The Bering Sea is well known as a highly productive marginal sea. The objectives of this study were to clarify the interannual variability of spring bloom dynamics of the Bering Sea and to describe the spatial variability of this highly productive area using satellite multi-sensor remote sensing. We used multi-sensor remote sensing data sets of ocean color (OCTS and SeaWiFS), sea surface temperature (AVHRR), sea ice (SSM/I) and sea wind (SSM/I) to understand the complexity of the Bering Sea ecosystem. Phytoplankton biomass depends on the timing of sea ice melting and tends to increase when the melting is delayed. Wind stress is one of the important factors controlling the timing of the spring bloom. In 1997 and 1998, the east–west distribution of phytoplankton biomass exhibited a seesaw pattern, either high in west and low in east or low in west and high in east. We hypothesize that this seesaw pattern results from changes in the position and intensity of the Aleutian Low during spring and its relation to the El Niño–La Niña phenomena.

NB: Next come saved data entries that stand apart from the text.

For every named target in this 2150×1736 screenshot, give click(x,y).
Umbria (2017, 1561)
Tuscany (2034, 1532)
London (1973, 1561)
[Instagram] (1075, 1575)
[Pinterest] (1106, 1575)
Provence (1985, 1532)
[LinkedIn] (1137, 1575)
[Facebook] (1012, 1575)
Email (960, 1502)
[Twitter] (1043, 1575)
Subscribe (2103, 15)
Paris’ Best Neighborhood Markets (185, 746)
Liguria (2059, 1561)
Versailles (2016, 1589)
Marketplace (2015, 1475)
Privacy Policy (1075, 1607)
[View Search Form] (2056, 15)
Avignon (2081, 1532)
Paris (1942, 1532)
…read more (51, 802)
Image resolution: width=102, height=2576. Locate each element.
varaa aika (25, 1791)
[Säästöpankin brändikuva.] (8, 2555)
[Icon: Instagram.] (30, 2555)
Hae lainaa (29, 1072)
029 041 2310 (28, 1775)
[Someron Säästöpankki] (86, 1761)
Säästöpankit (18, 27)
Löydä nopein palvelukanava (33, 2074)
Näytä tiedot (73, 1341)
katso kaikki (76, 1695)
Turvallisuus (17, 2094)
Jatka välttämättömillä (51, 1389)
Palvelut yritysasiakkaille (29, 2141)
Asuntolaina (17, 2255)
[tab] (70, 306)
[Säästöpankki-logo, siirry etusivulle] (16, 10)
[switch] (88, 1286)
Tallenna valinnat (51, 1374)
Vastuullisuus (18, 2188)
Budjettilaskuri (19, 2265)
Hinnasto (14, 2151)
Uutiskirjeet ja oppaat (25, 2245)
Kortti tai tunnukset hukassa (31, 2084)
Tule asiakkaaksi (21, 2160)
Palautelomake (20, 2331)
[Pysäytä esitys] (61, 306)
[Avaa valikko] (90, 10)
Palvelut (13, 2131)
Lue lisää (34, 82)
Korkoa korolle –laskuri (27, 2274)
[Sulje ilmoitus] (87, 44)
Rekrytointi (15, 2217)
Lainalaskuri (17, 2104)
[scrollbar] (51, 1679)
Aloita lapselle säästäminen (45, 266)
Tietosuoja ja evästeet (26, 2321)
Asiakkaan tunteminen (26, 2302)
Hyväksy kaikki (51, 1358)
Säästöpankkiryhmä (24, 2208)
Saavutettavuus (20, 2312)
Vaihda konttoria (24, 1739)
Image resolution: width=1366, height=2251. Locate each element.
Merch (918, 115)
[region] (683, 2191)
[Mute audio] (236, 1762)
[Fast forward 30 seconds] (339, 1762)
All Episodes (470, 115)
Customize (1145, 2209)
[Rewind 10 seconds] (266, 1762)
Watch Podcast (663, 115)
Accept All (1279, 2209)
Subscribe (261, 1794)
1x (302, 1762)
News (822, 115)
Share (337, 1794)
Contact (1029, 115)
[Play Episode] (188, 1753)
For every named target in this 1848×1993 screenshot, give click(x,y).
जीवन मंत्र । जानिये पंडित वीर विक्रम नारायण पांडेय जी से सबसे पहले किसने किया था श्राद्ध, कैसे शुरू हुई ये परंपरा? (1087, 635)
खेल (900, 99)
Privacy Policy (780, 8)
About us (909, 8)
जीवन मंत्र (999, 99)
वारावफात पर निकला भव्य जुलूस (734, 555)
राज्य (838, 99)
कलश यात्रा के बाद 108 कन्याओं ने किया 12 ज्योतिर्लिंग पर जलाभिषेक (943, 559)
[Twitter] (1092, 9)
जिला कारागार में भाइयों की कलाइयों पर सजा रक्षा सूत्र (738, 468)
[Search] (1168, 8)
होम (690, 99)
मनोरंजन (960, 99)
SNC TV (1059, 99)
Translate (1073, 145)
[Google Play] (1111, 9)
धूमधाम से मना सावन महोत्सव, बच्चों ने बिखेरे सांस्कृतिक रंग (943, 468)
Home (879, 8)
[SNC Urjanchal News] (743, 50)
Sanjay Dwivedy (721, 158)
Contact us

During the El Niño period of 1998, the Aleutian Low shifted to the east of its normal position, and weak wind stresses facilitated the development of stratification and enhancement of spring bloom in the west. Conversely, when the Aleutian Low moved over into the western region in spring 1997, the same situation occurred in the east. Thus, the movements of the Aleutian Low promote a west-east seesaw pattern of sea surface wind stress, and consequently a corresponding seesaw pattern in phytoplankton biomass resulting from the subsequent variations in the depth of the mixed layer.